İsveç solu için inanılmaz tempolu bir hafta yaşandı.

İsveç solu için inanılmaz tempolu bir hafta yaşandı. Sosyal Demokrat Parti, bir hışımla genel başkan değiştirdi. Şimdiye kadar kulislerde adı hiç geçmeyen bir isim, eski bir kaynak işçisi, solun en büyük partisinin lideri oldu. İnternet üzerinden oynanan ”Kim başkan olur?” bahislerinin hepsi yattı. Bugün için, İsveç Meclisi’nde, milletvekili bile olmayan Stefan Löfven, solu iktidara taşımaya çalışacak.

Önceki hafta cumartesi gecesi, şimdinin ’eski’ genel başkanı Håkan Juholt’tan bir istifa açıklaması geldi. Sosyal Demokratların genel başkanlık koltuğuna oturalı daha bir yıl olmadan Juholt’u, istifaya, ’kira’ skandalı taşıdı. İsveç’te, başkent dışından Meclis’e giren milletvekillerine, Stockholm’de ev tutmaları için kira yardımı yapılıyor. Meclis, vekilin ödemesi gereken kira bedelinin tamamını karşılıyor. 2007’den beri kira yardımı alan Juholt’un yaptığı hesap hatası, Sosyal Demokrat Parti’ye genel başkan seçildikten sonra ortaya çıktı. Sevgilisiyle birlikte aynı evi paylaşan Håkan Juholt, Meclis’ten “ev arkadaşı”nı unutup tam kira bedeli kadar yardım almış. İsveç basını, payına düşen kira bedelini ödemeyen bu ev arkadaşını ve Meclis’ten iki kat fazla kira yardımı alan Håkan Juholt’u aylardır topa tutuyor. Haberler sonrası, hakkında dolandırıcılık suçundan ön soruşturma açılan Håkan Juholt için savcılık davaya gerek görmedi. Juholt’u suçsuz buldu. Gelin görün ki kendisi de eski bir gazeteci olan Håkan Juholt, basının ve sol seçmenin kalbinde kendini temize çıkaramadı. Kamuoyu anketlerinde oy oranları düşen ve güç kaybeden Sosyal Demokrat Parti’nin yönetim kanadı, Håkan Juholt’u desteklediğini açıklasa da Juholt, partisini daha fazla yıpratmamak için kendi isteğiyle önceki cumartesi istifasını açıkladı.

İstifanın ardından, bu hafta, parti yönetiminin kimi genel başkan olarak belirleyeceği tartışmalarıyla geçti. Maraton uzunluğunda süren toplantılardan sonra, Merkez Yürütme Kurulu’nun “Gel, genel başkan ol” diye teklif götürdüğü tüm isimler, başkanlığa “hayır” dedi. Bu durum aslında, Sosyal Demokratların bir geleneği sayılıyor. Kriz dönemlerinde, kapalı kapılar arkasında parti liderliği seçimi yapılıyorsa teklif götürülen siyasetçi, şartların olgunlaşması için ilk teklife “hayır” diyor.

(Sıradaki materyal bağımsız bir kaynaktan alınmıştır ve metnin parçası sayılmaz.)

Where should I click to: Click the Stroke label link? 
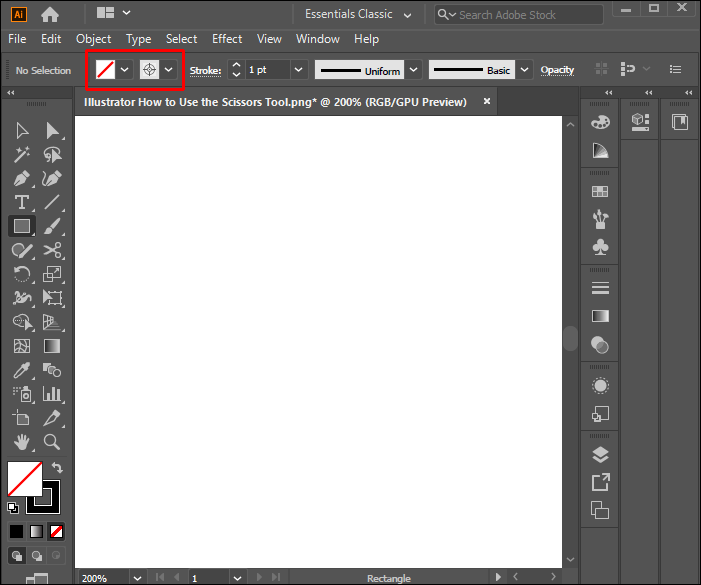tap(205, 70)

Başkanları istifa eden Sosyal Demokrat Partililer bir kez daha kitabına göre davrandı. İlk “hayır”ların ardından, Stefan Kjell Löfven liderlik koltuğuna oturdu. İnternetteki bahis sitelerinde, “Sosyal Demokratlara kim başkan olur?” listesinde ismi dahi geçmeyen bu adam, 2006’dan beri İsveç Demir Çelik Sendikası’nın başkanı, bir kaynak işçisi. 1957’de Stockholm’de doğmuş. Löfven, bir yaşındayken evlatlık verilmiş. 2005 istatistiklerine göre nüfusu 89 kişi olan Kuzey İsveç’te Undrum’da, büyümüş. Babası bir orman işçisi, annesi ev hanımıymış. İsveç basınının, “Takım oyuncusu, haksızlığa dayanamayan kişi, evlatlık ve anne kuzusu” olarak yazdığı Stefan Löfven, başkanlık koltuğuna oturduktan sonra ilk olarak 82 yaşındaki annesini telefonla aramış. Oğlunun, kendisini çok gururlandırdığını söyleyen anne Iris, “Ona, telefonda, ‘İyi gidecek oğlum’ dedim” diyor. Löfven, lise eğitiminin ardından şehir değiştirmiş, 1979’da, Hägglund AB’de, kaynak işçisi olarak çalışmaya başlamış. İlk kavgasını ve sendikal hayatının başlangıcını bu iş yerinde yapmış. İşçilerin paydos odasına, molalar kısa olsun diye, yeterli sayıda sandalye koymayan işverenle kapışmış. Kendi takım kutularının üstüne oturarak dinlenmeye çalışan işçiler için hak aramış. Sonra da işçinin hakkını aramayı hiç bırakmamış. Önce üyesi olduğu, zamanla destek ve üye topladığı sendikanın başkanlığına kadar tırmanmış. Onun hayatına deymiş herkesin, ona, ’dahi’ gözüyle baktığı bu adam, şimdi İsveç solunun lideri oldu. Stefan Löfven, en iyi bildiği işi yapıp Sosyal Demokrat Parti’yi kaynaştırıp önce 2013’teki olağan kongreye partisini bir arada ve sağ salim taşıyacak. Annesinin söylediği gibi her şey iyi giderse 2014’teki seçimlere kadar da iktidar için partisine destek ve oy toplayacak.